Energy storage within lithium batteries is changing the ways people think about using silicon.  Although it stands on its own, this blog is actually Part 2, based on “Better Batteries With Silicon.” Thus, you might want to read or review our previous blog before continuing to read this one.  This one takes a deep dive into the different ways that scientists are manipulating silicon, so it helps batteries work lighter, easier, and less expensively than in the past.

Energy Storage Awakens the New Age of Silicon

Energy Storage Boosted With Silicon Additions.

What’s in Your Electric Car’s Battery Pack? Lithion Ions And Maybe a Silicon Anode.

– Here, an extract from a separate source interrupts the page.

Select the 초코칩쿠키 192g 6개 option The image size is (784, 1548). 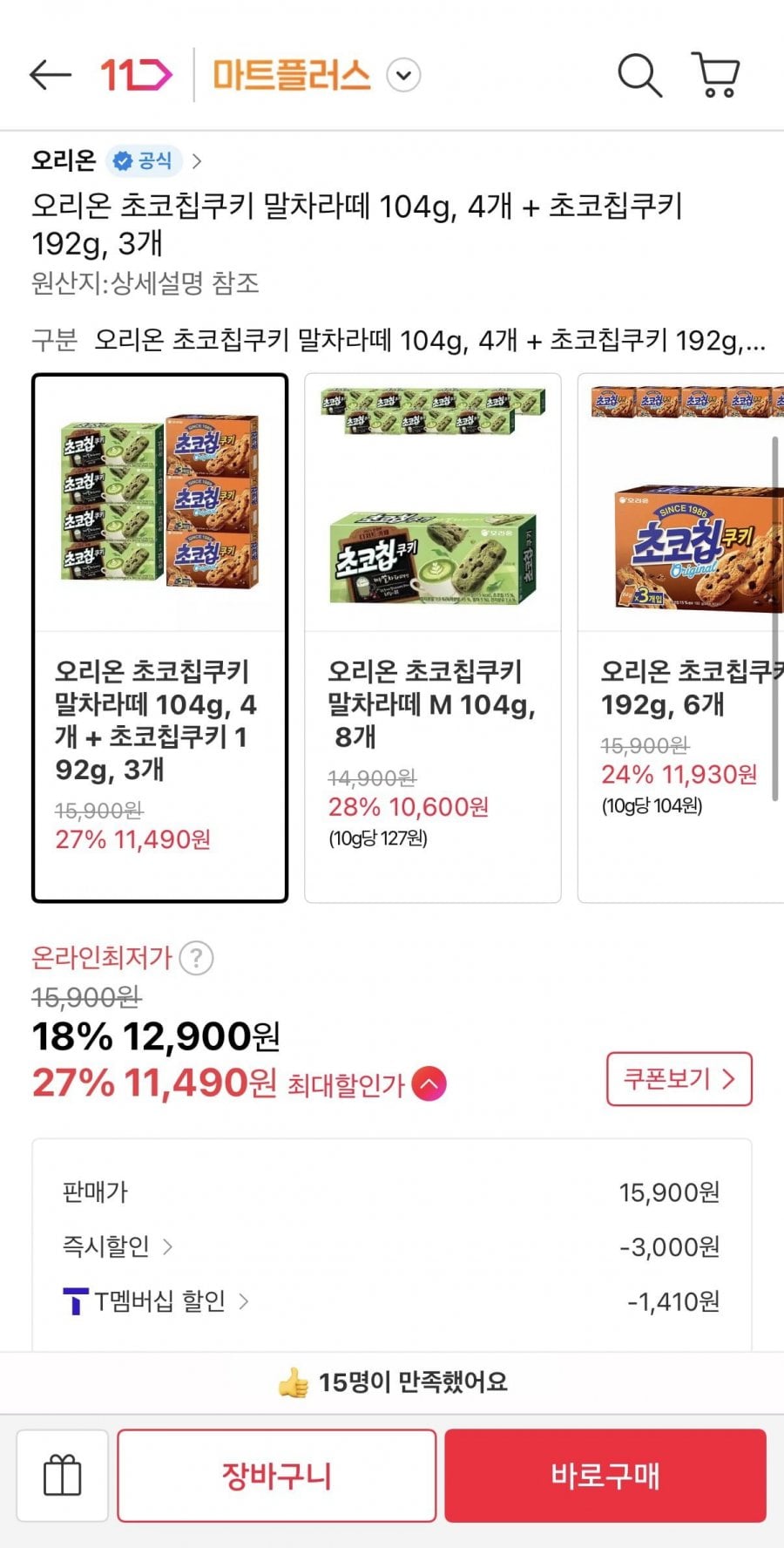point(679,637)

Nanotechnology has taken center stage with silicon, to create new ways to incorporate silicon into automobile batteries. As a result, storing energy in lithium batteries has opened the “Age of Silicon,” as Rick Costantino has dubbed the coming decades.

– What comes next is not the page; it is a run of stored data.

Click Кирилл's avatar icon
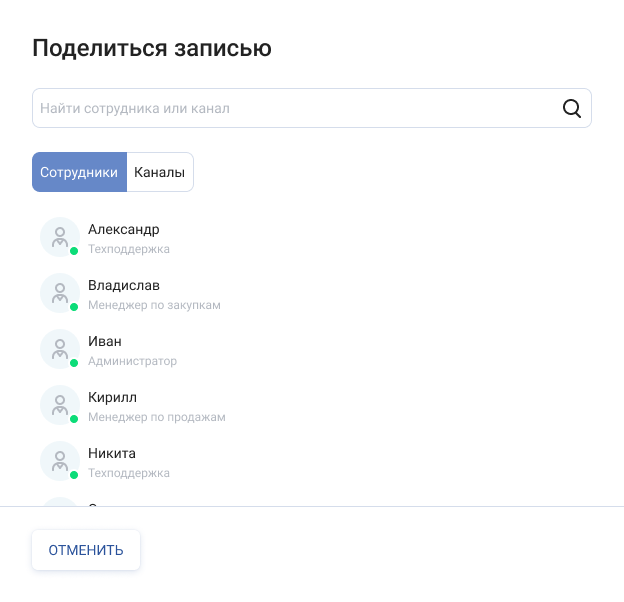 click(x=60, y=405)
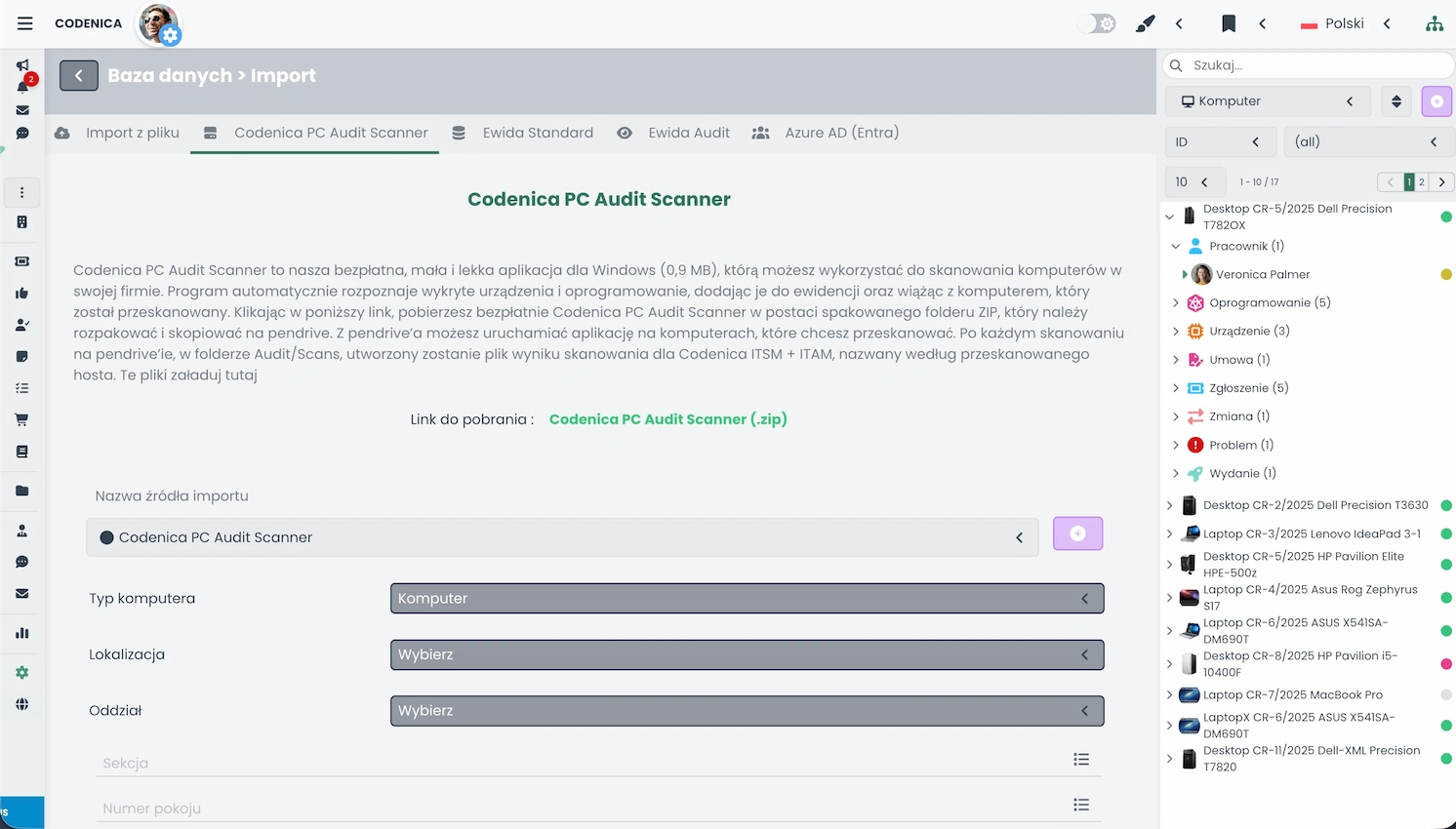
Task: Open the globe icon at sidebar bottom
Action: (x=21, y=703)
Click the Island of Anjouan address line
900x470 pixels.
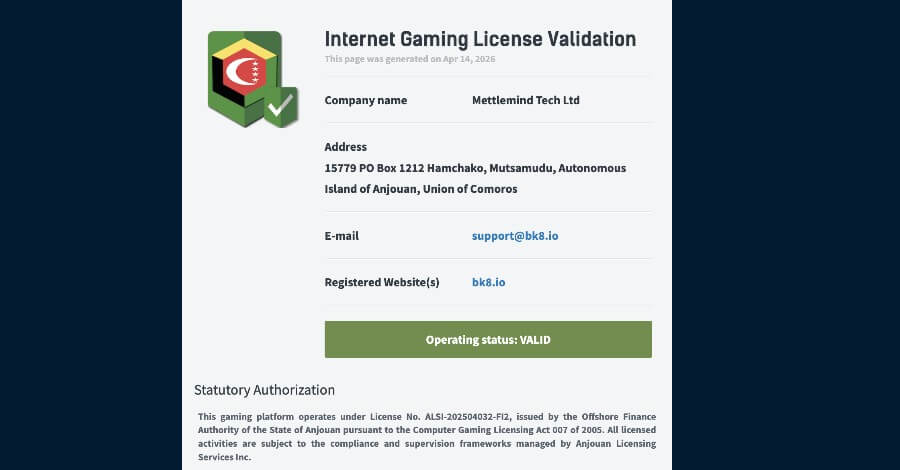(420, 188)
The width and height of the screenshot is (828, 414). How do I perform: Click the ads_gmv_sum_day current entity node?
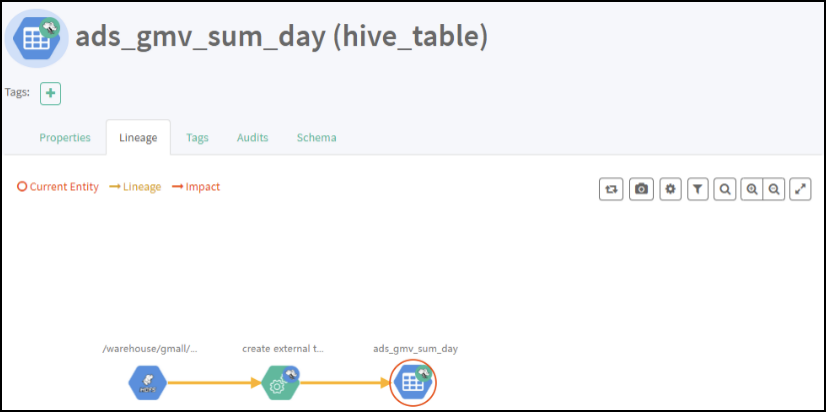412,381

Let’s take an investigative tour into the technological ways companies are integrating silicon into automobile batteries.  And let us keep in mind that the research and manufacturing of batteries including silicon will be responsible for less expensive electric cars in the near future.

A Quick Backstory

In the first place, we cannot resist repeating Costantino’s quote from our last blog. He said, “Silicon has transformed the way we store information, and now it’s transforming the way we store energy.”  Our question is how are they doing this? To put our question simply, “How are companies getting silicon into their batteries?” The answer lies in a multitude of new and daring ways.

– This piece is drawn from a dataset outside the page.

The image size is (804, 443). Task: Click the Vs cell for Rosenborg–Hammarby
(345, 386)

  • Remember, as written in our previous article, Silicon can soak up more lithium ions than graphite.
  • Likewise, silicon can send those ions over a battery membrane faster than graphite.
  • Furthermore, silicon is quite abundant.

Unlocking the Nanotechnology for Energy Storage with Silicon

Also, however, we must remind you that silicon had some previous problems such as volume expansion. Additionally, it could also cause material fractures. No one wants their anodes to contract, expand or fracture. “…In 1976, before graphite became the compromise solution—silicon’s drastic swelling and shrinking during charge and discharge quickly disintegrated the anode.” It took scientists 15 years to solve these problems.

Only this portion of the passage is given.